Daniel Link might object to the label, but he is indeed a public intellectual of the most traditional sorts. His public interventions are scattered across a variety of mediums, from novels to literary criticism, blogs and weekly newspaper columns, and though diffuse they form a net that Link casts about to capture the elusive nature of the “contemporary”.
By turns authoritative and provocative, highly erudite and risqué, Link manages to bridge the divide between institutional respect as chair of 20th Century Literature at the University of Buenos Aires (UBA) and champion for the young, the marginal, and iconoclastic. Amid his frenetic schedule of conferences, teaching, and writing, Link was kind enough to speak with Argentina Independent about contemporary Argentine literature, the creative uses of obsolete technology, and how “good literature” is passé.

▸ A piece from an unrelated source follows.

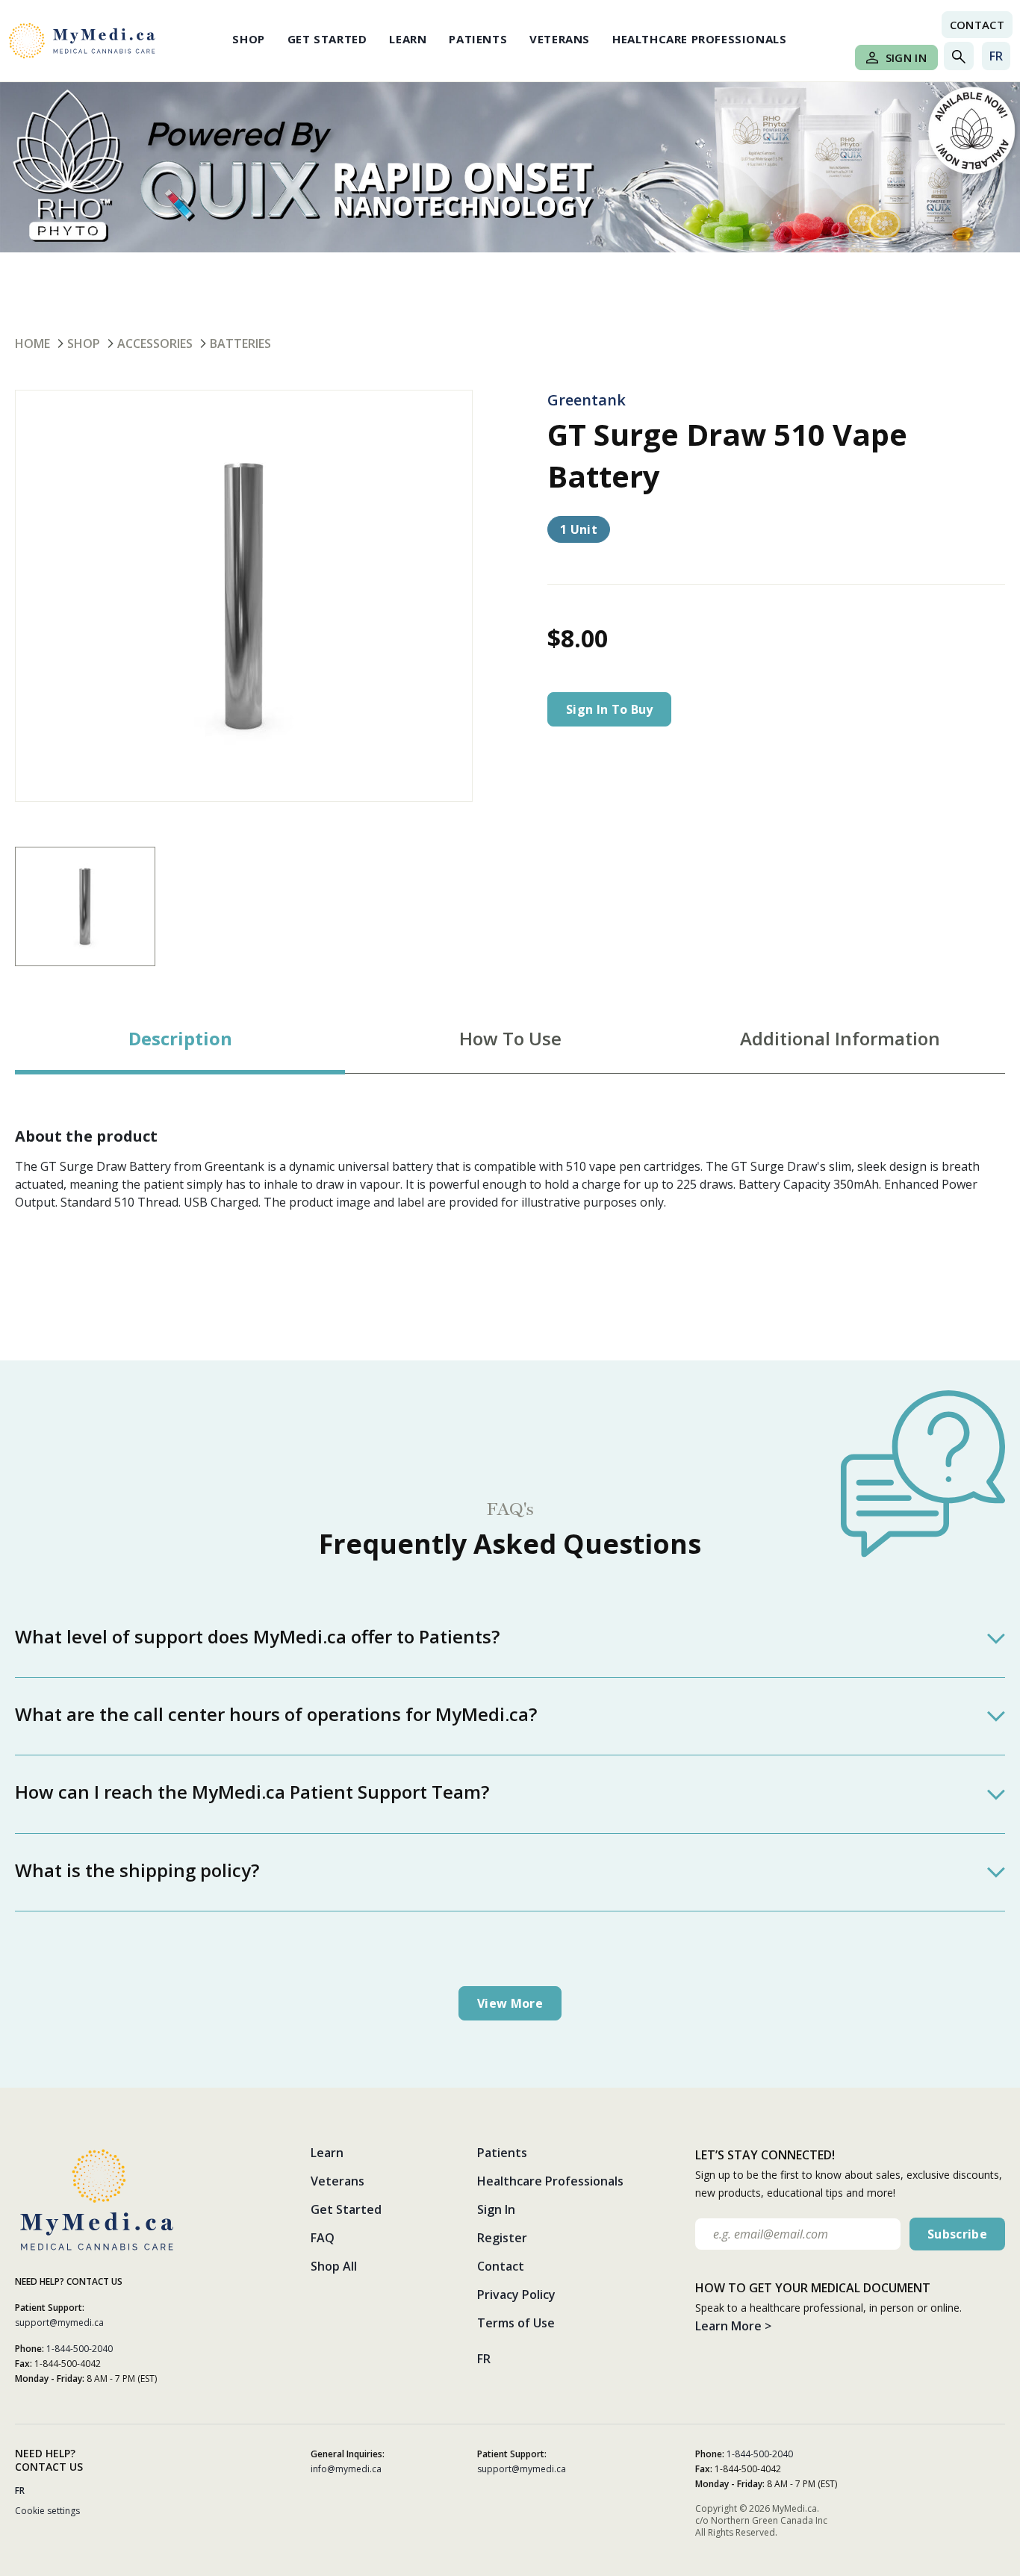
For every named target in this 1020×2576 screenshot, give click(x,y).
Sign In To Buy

Entrevista de Nicolas Allen para The Argentina Independent
You’re currently director of the program Estudios Literarios
Latinoamericanos in the UNTREF (Universidad Nacional Tres de Febrero).

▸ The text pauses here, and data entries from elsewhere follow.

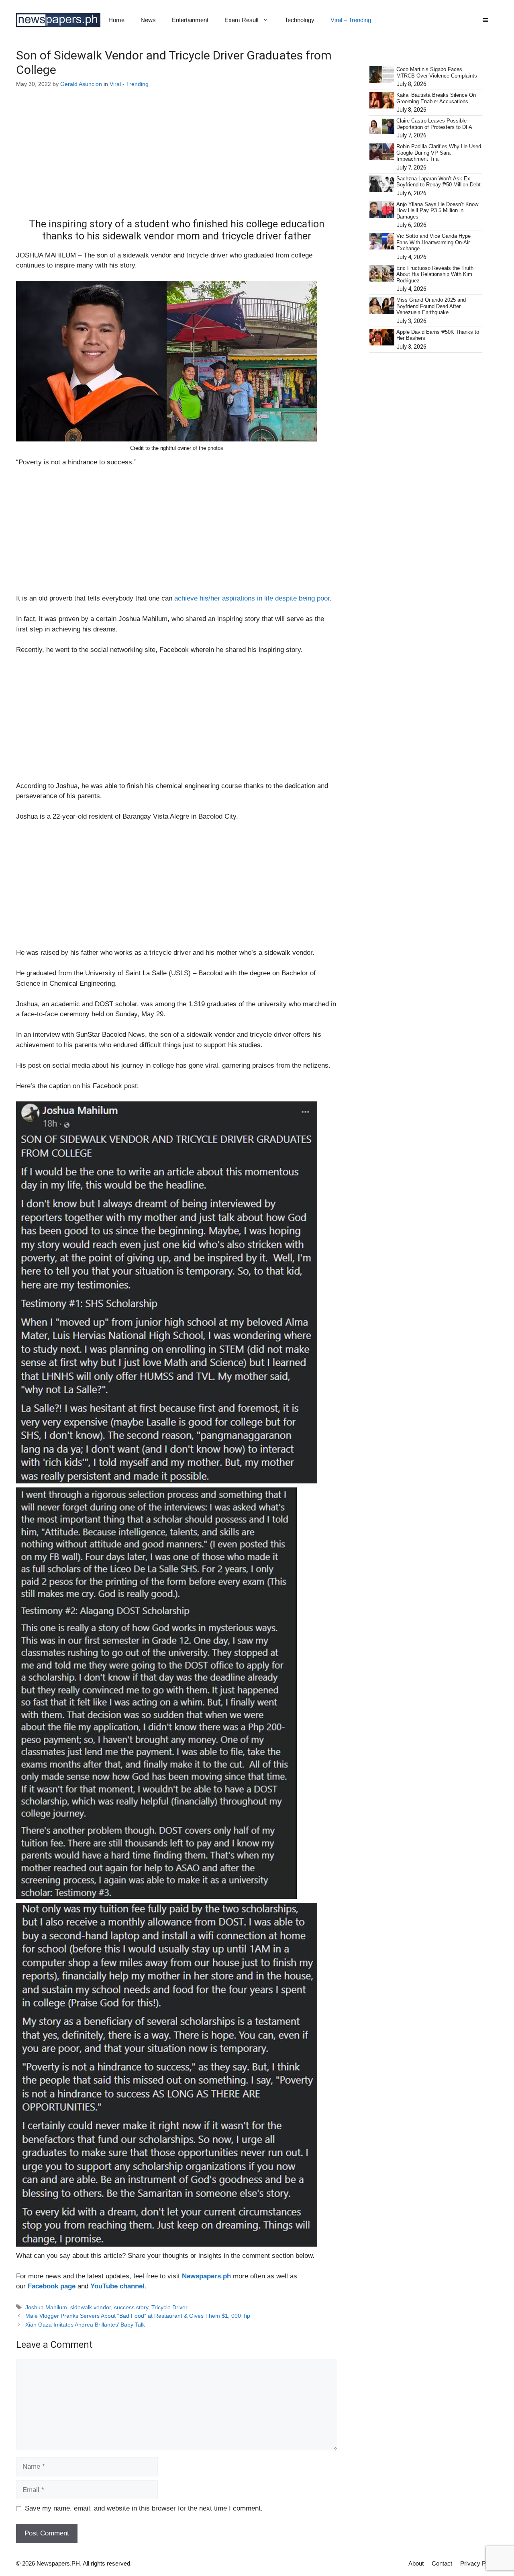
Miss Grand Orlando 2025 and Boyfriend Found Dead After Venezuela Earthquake (431, 306)
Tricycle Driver (169, 2307)
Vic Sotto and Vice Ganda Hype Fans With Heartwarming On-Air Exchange (433, 242)
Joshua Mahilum (46, 2307)
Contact (442, 2563)
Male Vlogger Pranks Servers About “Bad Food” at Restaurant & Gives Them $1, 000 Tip (137, 2315)
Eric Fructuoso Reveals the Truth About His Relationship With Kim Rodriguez (434, 274)
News (148, 19)
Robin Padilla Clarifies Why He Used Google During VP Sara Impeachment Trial (438, 152)
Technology (299, 19)
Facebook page (51, 2286)
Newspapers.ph (206, 2276)
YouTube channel (117, 2286)
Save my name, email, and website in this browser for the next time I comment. (144, 2508)
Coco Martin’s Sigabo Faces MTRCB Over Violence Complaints (436, 72)
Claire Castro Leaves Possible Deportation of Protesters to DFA (434, 124)
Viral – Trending (350, 19)
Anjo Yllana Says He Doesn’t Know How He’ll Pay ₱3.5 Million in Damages (437, 210)
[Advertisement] (176, 158)
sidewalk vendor (90, 2307)
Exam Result (241, 19)
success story (131, 2307)
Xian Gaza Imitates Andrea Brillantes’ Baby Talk (85, 2324)
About (416, 2563)
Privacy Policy (479, 2563)
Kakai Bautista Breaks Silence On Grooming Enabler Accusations (436, 98)
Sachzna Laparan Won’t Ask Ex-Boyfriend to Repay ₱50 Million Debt (438, 182)
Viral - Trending (129, 84)
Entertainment (190, 19)
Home (116, 19)
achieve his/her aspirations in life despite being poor (252, 598)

How are you thinking these days about “Latin American literature”,
particularly contemporary Latin American literature. Is there something
about the present moment that led you to establish the program?
In the last few years I’ve been thinking more and more obsessively
about the “Latin America issue” and in my last book of essays,
Fantasmas, I outlined the coordinates for that obsession (which
included, like the stories of Borges or the Name of the Rose, a “missing
book”). The last section of ‘Fantasmas’ (‘Ghosts’) is a probing
interrogation of that issue that coincides, I feel, with the
turn-of-the-century, and, therefore, with a paradigm change from the
Cuban dilemma to the Bolivarian trilemma [ed. The interviewee is
here referring to a shift away from dualisms typical of the 20th
century, i.e. liberation vs dependence; civilisation vs barbarism, etc.,
to a more contemporary regional and multi-polar vision of the world].

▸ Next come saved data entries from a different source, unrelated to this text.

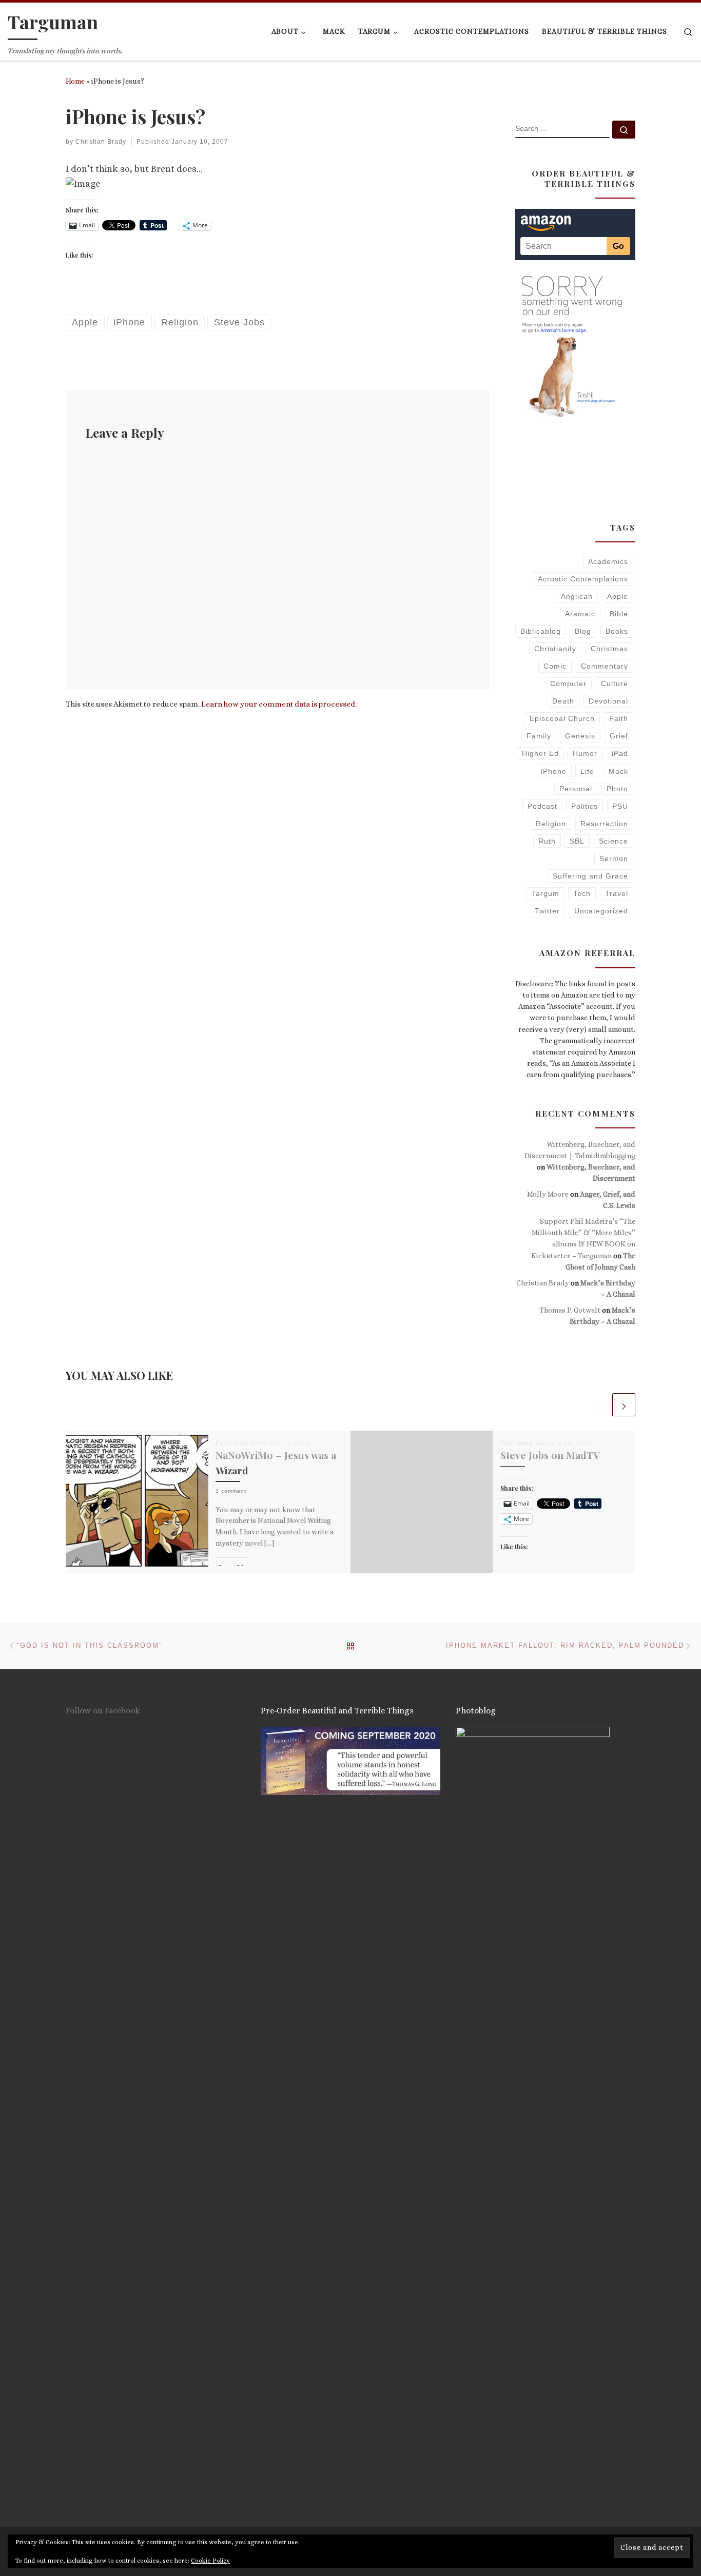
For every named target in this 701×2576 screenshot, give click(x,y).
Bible (619, 614)
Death (563, 701)
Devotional (608, 701)
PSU (620, 806)
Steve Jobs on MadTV (550, 1454)
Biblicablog (540, 631)
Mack (618, 771)
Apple (617, 596)
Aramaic (580, 614)
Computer (568, 683)
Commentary (604, 666)
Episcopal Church (562, 718)
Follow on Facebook (103, 1710)
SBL (577, 841)
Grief (619, 736)
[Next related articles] (623, 1404)
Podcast (542, 806)
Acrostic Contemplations (583, 579)
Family (539, 736)
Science (613, 841)
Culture (614, 683)
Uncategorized (601, 911)
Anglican (577, 596)
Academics (608, 561)
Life (587, 771)
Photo (617, 789)
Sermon (613, 858)
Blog (583, 631)
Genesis (580, 736)
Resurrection (604, 823)
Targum (545, 893)
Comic (555, 666)
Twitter (547, 911)
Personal (575, 789)
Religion (551, 823)
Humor (585, 753)
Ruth (547, 841)
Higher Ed (540, 753)
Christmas (609, 649)
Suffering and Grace (590, 876)
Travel (616, 893)
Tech (582, 893)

It seems to me that the experience of Chavismo in Venezuela
(independent of the opinion one might form about that government) has
obligated us to think about Latin America along new lines, or along
lines that were already there, but had not been sufficiently examined,
like MERCOSUR, whose fundamental milestone was the expansionary model of
Alfonsin’s Republic.
Then, there are always the relations of friendship and fascination
(in my case, for Brazil, Mexico, and the Andean cultures). Not so much a
question of identification – I have nothing in common with those
traditions – as one of desire. Why am I drawn to that which I am not?